[Stored data]
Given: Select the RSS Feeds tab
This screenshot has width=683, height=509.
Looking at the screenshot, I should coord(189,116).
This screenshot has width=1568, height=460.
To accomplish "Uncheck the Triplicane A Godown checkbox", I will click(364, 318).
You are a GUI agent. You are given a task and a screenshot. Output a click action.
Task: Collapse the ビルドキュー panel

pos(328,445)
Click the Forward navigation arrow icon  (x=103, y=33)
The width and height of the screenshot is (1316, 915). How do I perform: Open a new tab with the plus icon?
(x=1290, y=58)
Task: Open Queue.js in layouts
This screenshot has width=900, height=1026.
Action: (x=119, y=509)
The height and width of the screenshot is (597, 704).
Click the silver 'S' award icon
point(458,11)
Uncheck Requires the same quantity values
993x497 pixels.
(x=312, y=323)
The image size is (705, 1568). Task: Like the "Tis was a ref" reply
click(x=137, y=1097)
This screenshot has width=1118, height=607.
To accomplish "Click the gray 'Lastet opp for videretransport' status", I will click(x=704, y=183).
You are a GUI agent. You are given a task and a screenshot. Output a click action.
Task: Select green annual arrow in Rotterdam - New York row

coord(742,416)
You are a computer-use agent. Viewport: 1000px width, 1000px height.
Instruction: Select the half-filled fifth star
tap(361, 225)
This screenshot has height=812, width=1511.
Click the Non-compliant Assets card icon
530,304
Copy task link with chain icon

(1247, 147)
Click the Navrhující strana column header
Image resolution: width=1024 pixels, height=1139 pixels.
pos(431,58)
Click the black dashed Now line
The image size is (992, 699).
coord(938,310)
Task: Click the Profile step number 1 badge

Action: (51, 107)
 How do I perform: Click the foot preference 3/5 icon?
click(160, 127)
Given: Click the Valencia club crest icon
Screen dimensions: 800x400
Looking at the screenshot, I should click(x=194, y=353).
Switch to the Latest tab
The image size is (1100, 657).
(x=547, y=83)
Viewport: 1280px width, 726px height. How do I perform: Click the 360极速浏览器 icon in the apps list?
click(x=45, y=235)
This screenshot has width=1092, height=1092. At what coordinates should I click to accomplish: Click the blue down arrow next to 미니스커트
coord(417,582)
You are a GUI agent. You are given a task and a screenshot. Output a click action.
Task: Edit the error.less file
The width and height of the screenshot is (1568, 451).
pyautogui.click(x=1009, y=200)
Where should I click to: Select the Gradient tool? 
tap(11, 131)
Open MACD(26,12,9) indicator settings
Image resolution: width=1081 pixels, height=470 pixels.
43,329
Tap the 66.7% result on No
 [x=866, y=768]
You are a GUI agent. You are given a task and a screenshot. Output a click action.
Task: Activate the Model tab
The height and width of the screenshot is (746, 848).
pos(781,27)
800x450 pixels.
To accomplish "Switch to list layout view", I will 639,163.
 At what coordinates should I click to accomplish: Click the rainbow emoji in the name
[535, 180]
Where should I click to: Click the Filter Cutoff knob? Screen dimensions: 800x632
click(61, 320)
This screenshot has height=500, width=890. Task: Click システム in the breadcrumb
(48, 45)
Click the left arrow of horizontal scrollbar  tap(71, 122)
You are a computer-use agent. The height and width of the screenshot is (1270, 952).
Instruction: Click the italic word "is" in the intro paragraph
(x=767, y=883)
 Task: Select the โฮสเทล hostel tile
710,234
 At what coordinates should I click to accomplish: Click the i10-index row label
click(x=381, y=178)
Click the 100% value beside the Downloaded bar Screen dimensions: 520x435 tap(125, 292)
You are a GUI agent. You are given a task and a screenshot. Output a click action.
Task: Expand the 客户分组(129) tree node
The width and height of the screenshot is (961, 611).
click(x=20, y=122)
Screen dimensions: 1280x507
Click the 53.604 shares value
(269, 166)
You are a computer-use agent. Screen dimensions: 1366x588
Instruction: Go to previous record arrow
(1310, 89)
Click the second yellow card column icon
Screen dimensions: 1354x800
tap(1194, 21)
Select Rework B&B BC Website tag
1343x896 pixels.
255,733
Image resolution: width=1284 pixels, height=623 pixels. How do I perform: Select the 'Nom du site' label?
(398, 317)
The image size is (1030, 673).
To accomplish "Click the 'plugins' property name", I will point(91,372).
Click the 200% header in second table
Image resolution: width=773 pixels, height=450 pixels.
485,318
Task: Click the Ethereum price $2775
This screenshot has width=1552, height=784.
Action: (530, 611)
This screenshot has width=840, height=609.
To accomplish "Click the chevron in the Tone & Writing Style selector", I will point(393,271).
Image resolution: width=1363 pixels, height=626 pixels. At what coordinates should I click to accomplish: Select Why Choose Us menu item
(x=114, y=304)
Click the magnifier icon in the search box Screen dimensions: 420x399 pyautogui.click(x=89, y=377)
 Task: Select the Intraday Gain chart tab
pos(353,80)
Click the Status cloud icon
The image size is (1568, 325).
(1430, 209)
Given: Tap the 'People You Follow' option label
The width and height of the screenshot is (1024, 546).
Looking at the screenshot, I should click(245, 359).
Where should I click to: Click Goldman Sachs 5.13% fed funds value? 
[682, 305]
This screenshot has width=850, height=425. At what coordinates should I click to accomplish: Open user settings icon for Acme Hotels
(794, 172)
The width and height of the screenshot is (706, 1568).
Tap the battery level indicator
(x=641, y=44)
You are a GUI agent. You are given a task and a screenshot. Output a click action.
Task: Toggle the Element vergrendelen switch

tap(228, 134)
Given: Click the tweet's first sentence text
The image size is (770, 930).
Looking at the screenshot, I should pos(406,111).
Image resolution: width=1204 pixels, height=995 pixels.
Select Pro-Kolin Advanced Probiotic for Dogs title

What is required: Take the entries and copy them out exactly.

Solution to the exercise:
Given: Select the RSS Feeds tab
This screenshot has width=683, height=509.
Looking at the screenshot, I should coord(189,116).
This screenshot has width=1568, height=460.
To accomplish "Uncheck the Triplicane A Godown checkbox", I will click(364, 318).
You are a GUI agent. You are given a task and a screenshot. Output a click action.
Task: Collapse the ビルドキュー panel

pos(328,445)
Click the Forward navigation arrow icon  (x=103, y=33)
The width and height of the screenshot is (1316, 915). How do I perform: Open a new tab with the plus icon?
(x=1290, y=58)
Task: Open Queue.js in layouts
This screenshot has width=900, height=1026.
Action: (x=119, y=509)
The height and width of the screenshot is (597, 704).
Click the silver 'S' award icon
point(458,11)
Uncheck Requires the same quantity values
993x497 pixels.
(x=312, y=323)
The image size is (705, 1568). Task: Like the "Tis was a ref" reply
click(x=137, y=1097)
This screenshot has width=1118, height=607.
To accomplish "Click the gray 'Lastet opp for videretransport' status", I will click(x=704, y=183).
You are a GUI agent. You are given a task and a screenshot. Output a click action.
Task: Select green annual arrow in Rotterdam - New York row

coord(742,416)
You are a computer-use agent. Viewport: 1000px width, 1000px height.
Instruction: Select the half-filled fifth star
tap(361, 225)
This screenshot has height=812, width=1511.
Click the Non-compliant Assets card icon
530,304
Copy task link with chain icon

(1247, 147)
Click the Navrhující strana column header
Image resolution: width=1024 pixels, height=1139 pixels.
pos(431,58)
Click the black dashed Now line
The image size is (992, 699).
coord(938,310)
Task: Click the Profile step number 1 badge

Action: (51, 107)
 How do I perform: Click the foot preference 3/5 icon?
click(160, 127)
Given: Click the Valencia club crest icon
Screen dimensions: 800x400
Looking at the screenshot, I should click(x=194, y=353).
Switch to the Latest tab
The image size is (1100, 657).
(x=547, y=83)
Viewport: 1280px width, 726px height. How do I perform: Click the 360极速浏览器 icon in the apps list?
click(x=45, y=235)
This screenshot has width=1092, height=1092. At what coordinates should I click to accomplish: Click the blue down arrow next to 미니스커트
coord(417,582)
You are a GUI agent. You are given a task and a screenshot. Output a click action.
Task: Edit the error.less file
The width and height of the screenshot is (1568, 451).
pyautogui.click(x=1009, y=200)
Where should I click to: Select the Gradient tool? 
tap(11, 131)
Open MACD(26,12,9) indicator settings
Image resolution: width=1081 pixels, height=470 pixels.
43,329
Tap the 66.7% result on No
 [x=866, y=768]
You are a GUI agent. You are given a task and a screenshot. Output a click action.
Task: Activate the Model tab
The height and width of the screenshot is (746, 848).
pos(781,27)
800x450 pixels.
To accomplish "Switch to list layout view", I will 639,163.
 At what coordinates should I click to accomplish: Click the rainbow emoji in the name
[535, 180]
Where should I click to: Click the Filter Cutoff knob? Screen dimensions: 800x632
click(61, 320)
This screenshot has height=500, width=890. Task: Click システム in the breadcrumb
(48, 45)
Click the left arrow of horizontal scrollbar  tap(71, 122)
You are a computer-use agent. The height and width of the screenshot is (1270, 952).
Instruction: Click the italic word "is" in the intro paragraph
(x=767, y=883)
 Task: Select the โฮสเทล hostel tile
710,234
 At what coordinates should I click to accomplish: Click the i10-index row label
click(x=381, y=178)
Click the 100% value beside the Downloaded bar Screen dimensions: 520x435 tap(125, 292)
You are a GUI agent. You are given a task and a screenshot. Output a click action.
Task: Expand the 客户分组(129) tree node
The width and height of the screenshot is (961, 611).
click(x=20, y=122)
Screen dimensions: 1280x507
Click the 53.604 shares value
(269, 166)
You are a computer-use agent. Screen dimensions: 1366x588
Instruction: Go to previous record arrow
(1310, 89)
Click the second yellow card column icon
Screen dimensions: 1354x800
tap(1194, 21)
Select Rework B&B BC Website tag
1343x896 pixels.
255,733
Image resolution: width=1284 pixels, height=623 pixels. How do I perform: Select the 'Nom du site' label?
(398, 317)
The image size is (1030, 673).
To accomplish "Click the 'plugins' property name", I will point(91,372).
Click the 200% header in second table
Image resolution: width=773 pixels, height=450 pixels.
485,318
Task: Click the Ethereum price $2775
This screenshot has width=1552, height=784.
Action: (530, 611)
This screenshot has width=840, height=609.
To accomplish "Click the chevron in the Tone & Writing Style selector", I will point(393,271).
Image resolution: width=1363 pixels, height=626 pixels. At what coordinates should I click to accomplish: Select Why Choose Us menu item
(x=114, y=304)
Click the magnifier icon in the search box Screen dimensions: 420x399 pyautogui.click(x=89, y=377)
 Task: Select the Intraday Gain chart tab
pos(353,80)
Click the Status cloud icon
The image size is (1568, 325).
(1430, 209)
Given: Tap the 'People You Follow' option label
The width and height of the screenshot is (1024, 546).
Looking at the screenshot, I should click(245, 359).
Where should I click to: Click Goldman Sachs 5.13% fed funds value? 
[682, 305]
This screenshot has width=850, height=425. At what coordinates should I click to accomplish: Open user settings icon for Acme Hotels
(794, 172)
The width and height of the screenshot is (706, 1568).
Tap the battery level indicator
(x=641, y=44)
You are a GUI agent. You are given a task and a screenshot. Output a click action.
Task: Toggle the Element vergrendelen switch

tap(228, 134)
Given: Click the tweet's first sentence text
The image size is (770, 930).
Looking at the screenshot, I should pos(406,111).
Image resolution: width=1204 pixels, height=995 pixels.
Select Pro-Kolin Advanced Probiotic for Dogs title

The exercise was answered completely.